Question 1206752: In one of its Spring catalogs, L.L. Bean® advertised footwear on 29 of its 192 catalog pages. Suppose we randomly survey 20 pages. We are interested in the number of pages that advertise footwear. Each page may be picked more than once.
Give the distribution of X. (Enter exact numbers as integers, fractions, or decimals.)
How many pages do you expect to advertise footwear on them? (Round your answer to the nearest whole number.)
Is it probable that all twenty will advertise footwear on them? Why or why not? (Round your answer to two decimal places.)

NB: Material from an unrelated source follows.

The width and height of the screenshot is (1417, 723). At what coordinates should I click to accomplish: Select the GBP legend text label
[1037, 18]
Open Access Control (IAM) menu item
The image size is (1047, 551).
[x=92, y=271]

What is the probability that fewer than ten will advertise footwear on them? (Round your answer to four decimal places.)
What is the probability that you only need to survey at most five pages in order to find one that advertises footwear on it? (Round your answer to four decimal places.)
How many pages do you expect to need to survey in order to find one that advertises footwear? (Round your answer to the nearest whole number.)
Answer by Boreal(15235) (Show Source):
You can put this solution on YOUR website! X=binomial with n=20 and p=29/192
for each k=1,...20, p(X=k)= 20Ck*(29/192)^k*(163/192)^(20-k)
expected value is n*p=580/192 rounds to 3.
all 20 having it would be (29/192)^20=4 x 10^-17 or essentially 0.
can use binomialcdf with arguments 20, (29/192), and 9 for fewer than 10. Get 0.9997
for finding at most 5 pages is the cdf using 5 as the last argument and the value is 0.9308.